» **EXERCISE DESCRIPTION**
The data below must be returned in full and exactly.
-------- SUPPLIED MATERIAL
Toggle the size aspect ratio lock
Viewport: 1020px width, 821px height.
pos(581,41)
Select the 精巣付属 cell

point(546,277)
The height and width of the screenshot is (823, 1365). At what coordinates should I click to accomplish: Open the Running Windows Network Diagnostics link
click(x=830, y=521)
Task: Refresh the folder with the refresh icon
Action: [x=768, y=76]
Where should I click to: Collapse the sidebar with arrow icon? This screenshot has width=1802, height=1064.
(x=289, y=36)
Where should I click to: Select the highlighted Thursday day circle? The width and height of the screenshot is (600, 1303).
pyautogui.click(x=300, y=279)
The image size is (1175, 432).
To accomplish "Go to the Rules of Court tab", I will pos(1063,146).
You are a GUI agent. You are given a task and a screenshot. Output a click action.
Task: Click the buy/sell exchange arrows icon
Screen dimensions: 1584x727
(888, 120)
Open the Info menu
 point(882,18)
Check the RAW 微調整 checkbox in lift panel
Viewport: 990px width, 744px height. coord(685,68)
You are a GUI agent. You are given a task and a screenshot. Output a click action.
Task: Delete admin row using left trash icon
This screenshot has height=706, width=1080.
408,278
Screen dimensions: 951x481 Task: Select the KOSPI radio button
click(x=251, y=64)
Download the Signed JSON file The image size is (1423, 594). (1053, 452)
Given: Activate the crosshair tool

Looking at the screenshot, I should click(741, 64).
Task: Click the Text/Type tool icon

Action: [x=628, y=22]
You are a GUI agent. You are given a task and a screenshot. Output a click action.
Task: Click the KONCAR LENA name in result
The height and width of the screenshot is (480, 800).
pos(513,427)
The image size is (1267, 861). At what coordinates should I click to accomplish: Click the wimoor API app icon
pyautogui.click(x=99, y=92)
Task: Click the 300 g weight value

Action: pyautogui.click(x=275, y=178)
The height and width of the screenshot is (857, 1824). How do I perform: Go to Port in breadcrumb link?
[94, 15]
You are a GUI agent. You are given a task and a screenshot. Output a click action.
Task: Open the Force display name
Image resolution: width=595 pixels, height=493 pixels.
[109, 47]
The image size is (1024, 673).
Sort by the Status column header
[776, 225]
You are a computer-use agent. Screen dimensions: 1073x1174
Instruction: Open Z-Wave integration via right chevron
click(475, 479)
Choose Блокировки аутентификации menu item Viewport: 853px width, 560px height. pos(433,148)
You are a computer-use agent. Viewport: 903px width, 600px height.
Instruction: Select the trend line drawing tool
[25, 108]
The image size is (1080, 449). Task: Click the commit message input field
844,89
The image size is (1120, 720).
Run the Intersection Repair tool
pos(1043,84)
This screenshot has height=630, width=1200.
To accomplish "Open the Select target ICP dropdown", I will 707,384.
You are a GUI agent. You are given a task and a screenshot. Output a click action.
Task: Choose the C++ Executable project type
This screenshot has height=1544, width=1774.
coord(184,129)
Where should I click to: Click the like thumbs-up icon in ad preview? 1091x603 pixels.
----------------
» **EXERCISE SOLUTION**
Toggle the size aspect ratio lock
Viewport: 1020px width, 821px height.
pos(581,41)
Select the 精巣付属 cell

point(546,277)
The height and width of the screenshot is (823, 1365). At what coordinates should I click to accomplish: Open the Running Windows Network Diagnostics link
click(x=830, y=521)
Task: Refresh the folder with the refresh icon
Action: [x=768, y=76]
Where should I click to: Collapse the sidebar with arrow icon? This screenshot has width=1802, height=1064.
(x=289, y=36)
Where should I click to: Select the highlighted Thursday day circle? The width and height of the screenshot is (600, 1303).
pyautogui.click(x=300, y=279)
The image size is (1175, 432).
To accomplish "Go to the Rules of Court tab", I will pos(1063,146).
You are a GUI agent. You are given a task and a screenshot. Output a click action.
Task: Click the buy/sell exchange arrows icon
Screen dimensions: 1584x727
(888, 120)
Open the Info menu
 point(882,18)
Check the RAW 微調整 checkbox in lift panel
Viewport: 990px width, 744px height. coord(685,68)
You are a GUI agent. You are given a task and a screenshot. Output a click action.
Task: Delete admin row using left trash icon
This screenshot has height=706, width=1080.
408,278
Screen dimensions: 951x481 Task: Select the KOSPI radio button
click(x=251, y=64)
Download the Signed JSON file The image size is (1423, 594). (1053, 452)
Given: Activate the crosshair tool

Looking at the screenshot, I should click(741, 64).
Task: Click the Text/Type tool icon

Action: [x=628, y=22]
You are a GUI agent. You are given a task and a screenshot. Output a click action.
Task: Click the KONCAR LENA name in result
The height and width of the screenshot is (480, 800).
pos(513,427)
The image size is (1267, 861). At what coordinates should I click to accomplish: Click the wimoor API app icon
pyautogui.click(x=99, y=92)
Task: Click the 300 g weight value

Action: pyautogui.click(x=275, y=178)
The height and width of the screenshot is (857, 1824). How do I perform: Go to Port in breadcrumb link?
[94, 15]
You are a GUI agent. You are given a task and a screenshot. Output a click action.
Task: Open the Force display name
Image resolution: width=595 pixels, height=493 pixels.
[109, 47]
The image size is (1024, 673).
Sort by the Status column header
[776, 225]
You are a computer-use agent. Screen dimensions: 1073x1174
Instruction: Open Z-Wave integration via right chevron
click(475, 479)
Choose Блокировки аутентификации menu item Viewport: 853px width, 560px height. pos(433,148)
You are a computer-use agent. Viewport: 903px width, 600px height.
Instruction: Select the trend line drawing tool
[25, 108]
The image size is (1080, 449). Task: Click the commit message input field
844,89
The image size is (1120, 720).
Run the Intersection Repair tool
pos(1043,84)
This screenshot has height=630, width=1200.
To accomplish "Open the Select target ICP dropdown", I will 707,384.
You are a GUI agent. You are given a task and a screenshot. Output a click action.
Task: Choose the C++ Executable project type
This screenshot has height=1544, width=1774.
coord(184,129)
Where should I click to: Click the like thumbs-up icon in ad preview? 1091x603 pixels.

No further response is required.